TASK DETAILS
Pictures in the material below are to be left out, and only the lines from the line with "This screenshot has width=1200, height=872." up to and including the line with "Click the webOS" are to be written out exactly.

GIVEN ENTRIES section start

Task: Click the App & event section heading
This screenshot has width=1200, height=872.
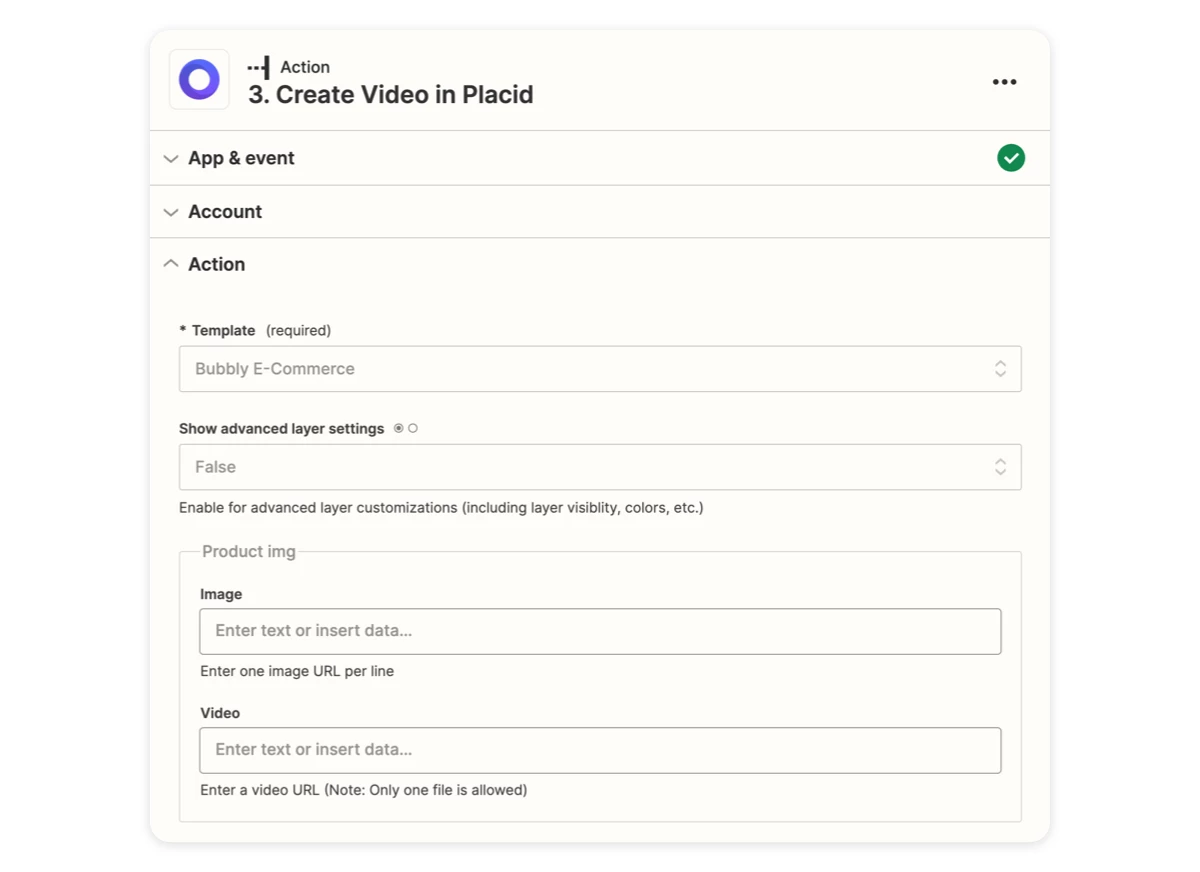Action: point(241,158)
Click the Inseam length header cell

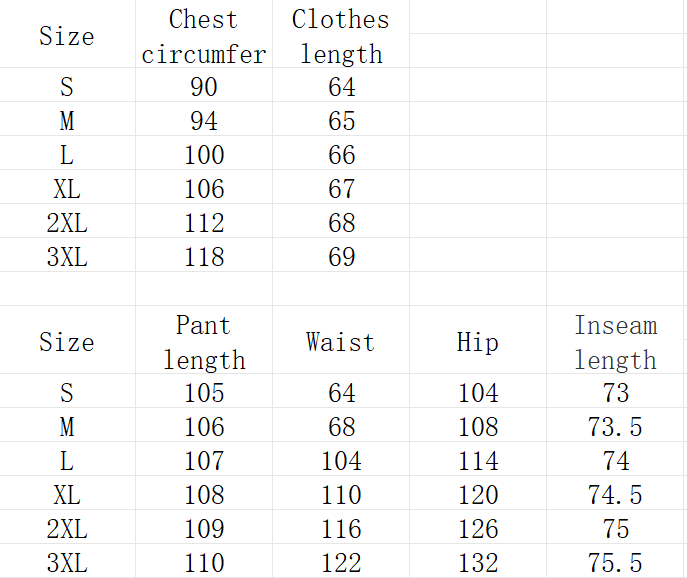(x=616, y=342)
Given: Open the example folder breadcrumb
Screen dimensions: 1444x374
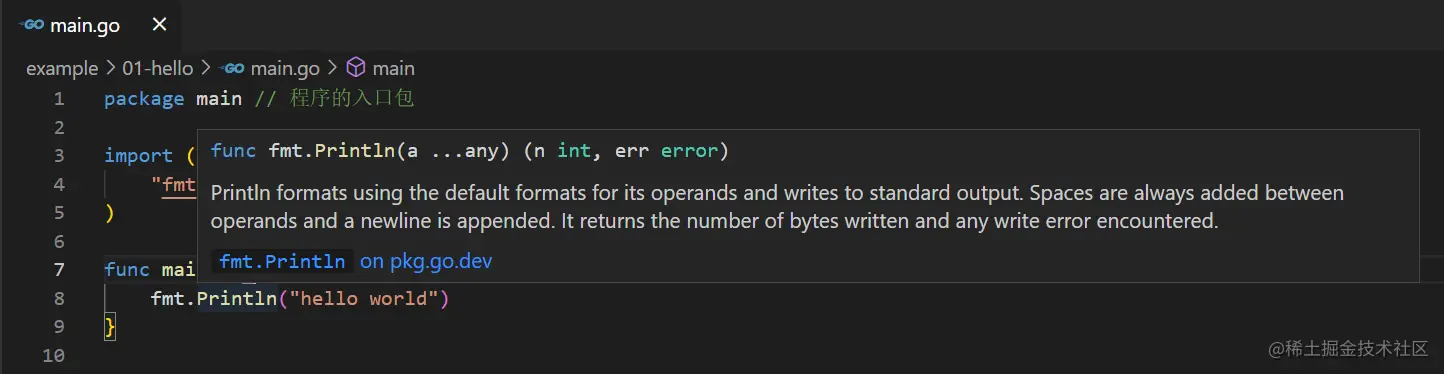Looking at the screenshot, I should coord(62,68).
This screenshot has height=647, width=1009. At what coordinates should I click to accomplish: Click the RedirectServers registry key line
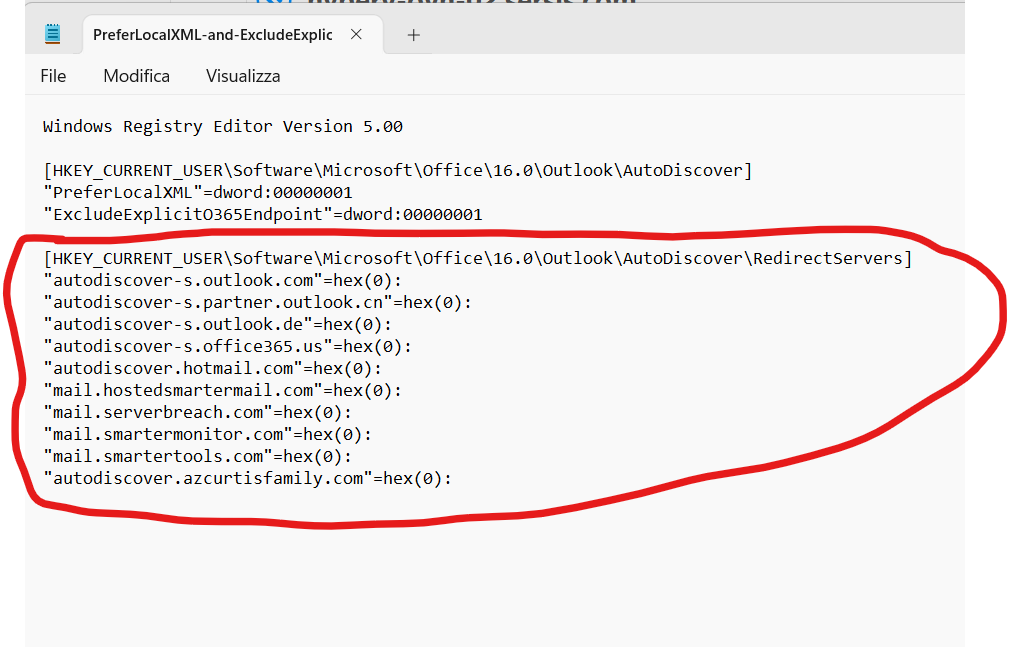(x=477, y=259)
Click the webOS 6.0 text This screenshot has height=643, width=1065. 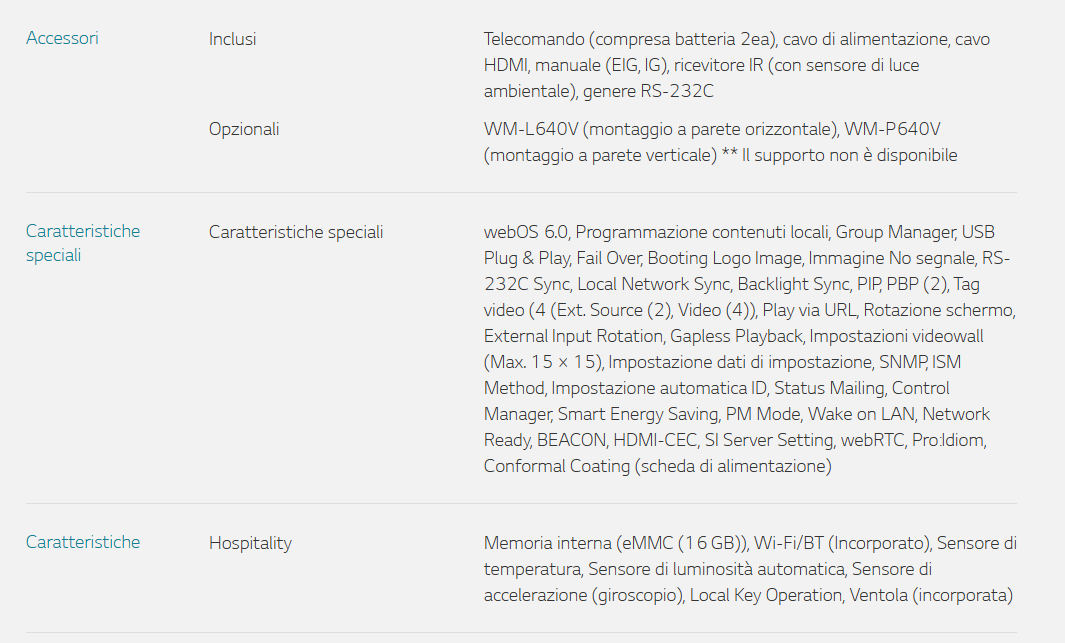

GIVEN ENTRIES section end
GIVEN ENTRIES section start

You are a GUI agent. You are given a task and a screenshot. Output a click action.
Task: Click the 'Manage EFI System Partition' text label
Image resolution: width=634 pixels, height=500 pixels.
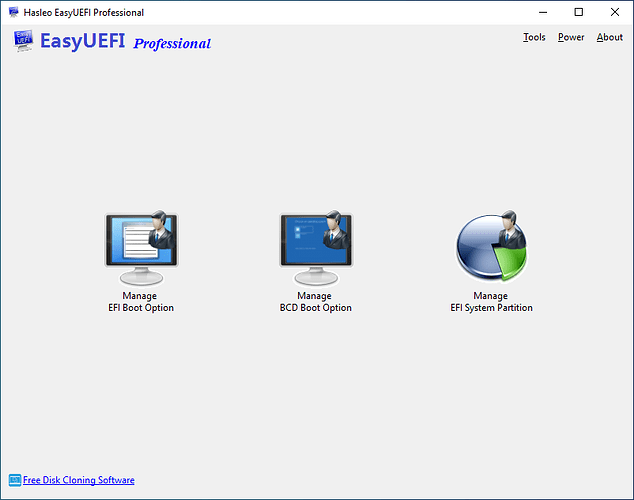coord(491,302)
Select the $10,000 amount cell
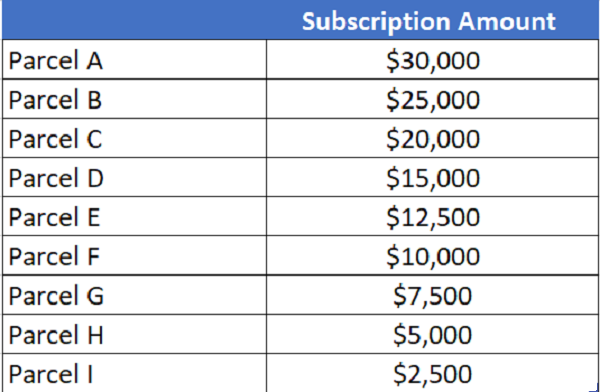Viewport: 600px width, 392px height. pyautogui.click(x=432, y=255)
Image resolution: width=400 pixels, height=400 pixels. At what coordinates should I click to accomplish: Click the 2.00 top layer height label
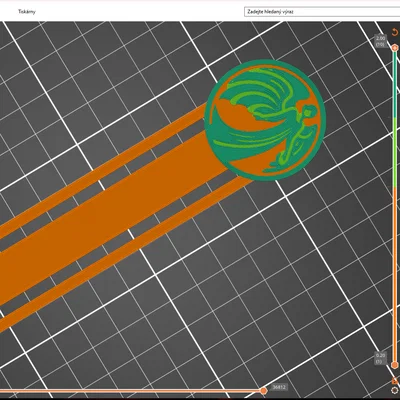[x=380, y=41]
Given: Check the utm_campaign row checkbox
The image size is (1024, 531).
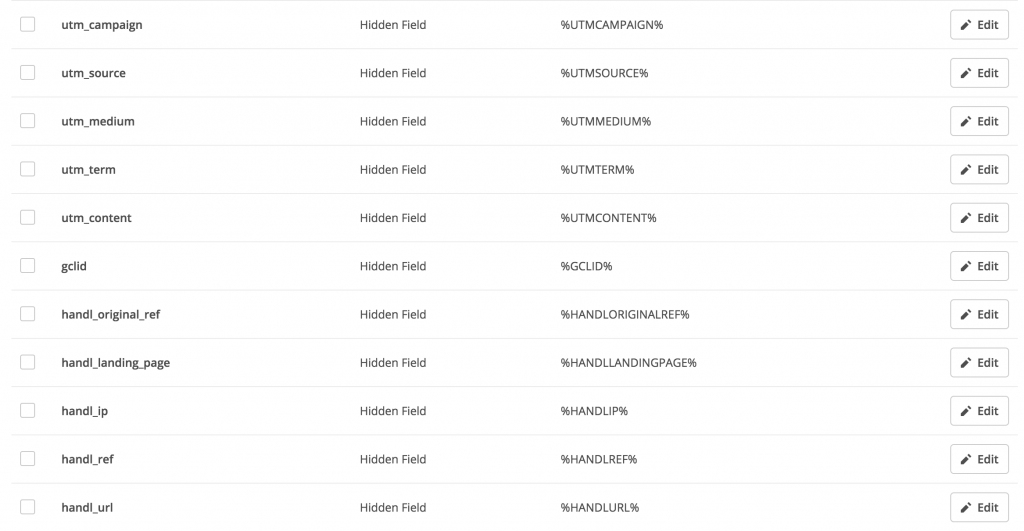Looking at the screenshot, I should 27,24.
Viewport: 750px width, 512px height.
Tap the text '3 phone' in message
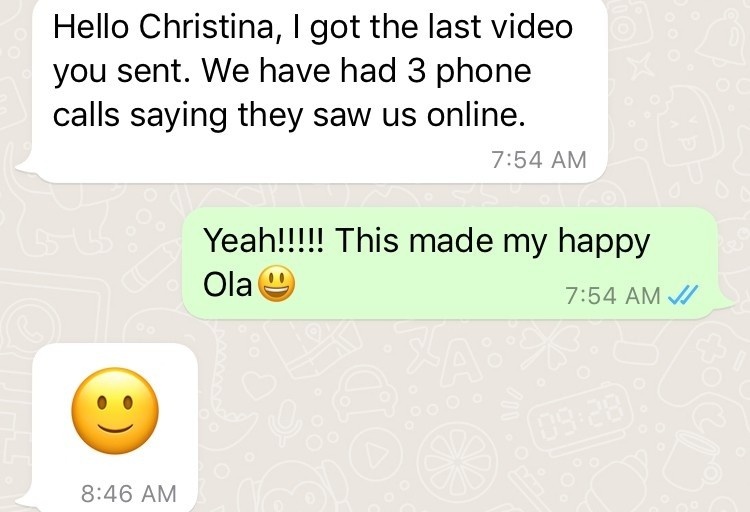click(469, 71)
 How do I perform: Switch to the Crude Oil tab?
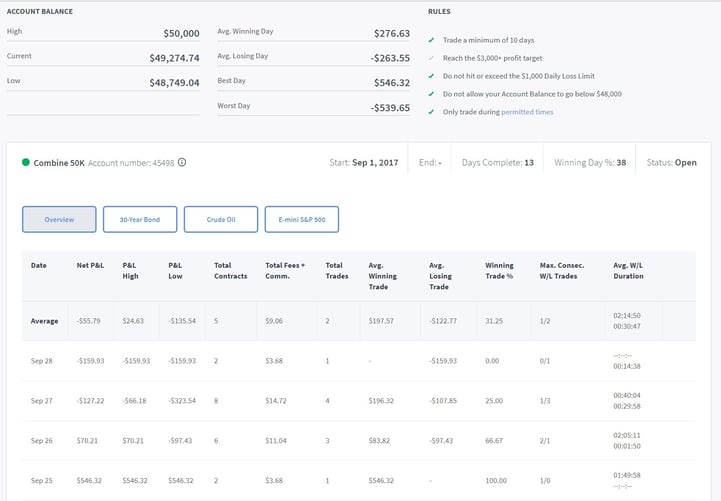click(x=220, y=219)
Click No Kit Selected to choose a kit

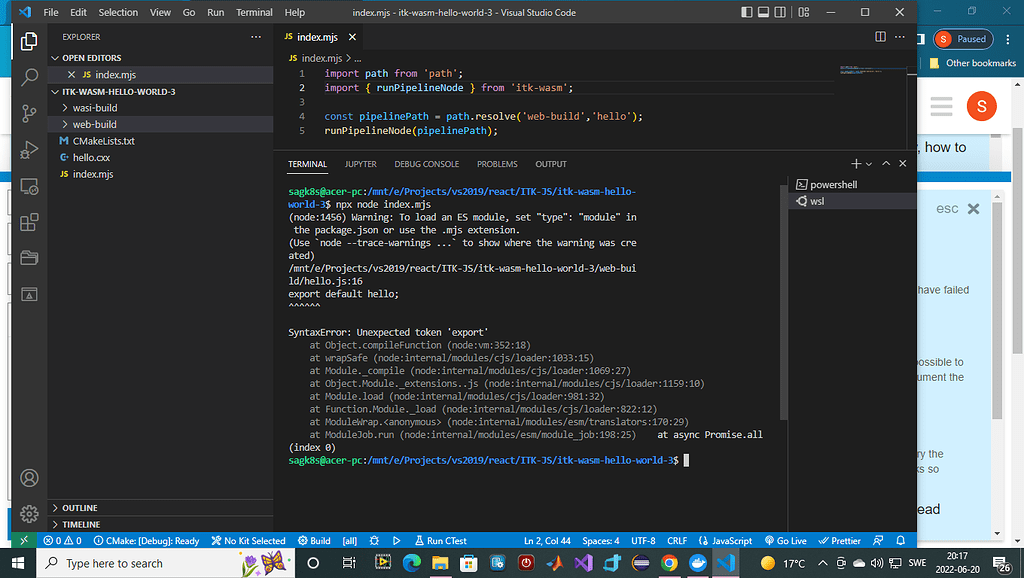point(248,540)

GIVEN ENTRIES section end

COMPLETED EXERCISE
This screenshot has width=1200, height=872.
Action: point(241,158)
Click the Inseam length header cell

(x=616, y=342)
Given: Open the example folder breadcrumb
Screen dimensions: 1444x374
Looking at the screenshot, I should coord(62,68).
This screenshot has height=647, width=1009. At what coordinates should I click to accomplish: Click the RedirectServers registry key line
(x=477, y=259)
Click the webOS 6.0 text This screenshot has height=643, width=1065. 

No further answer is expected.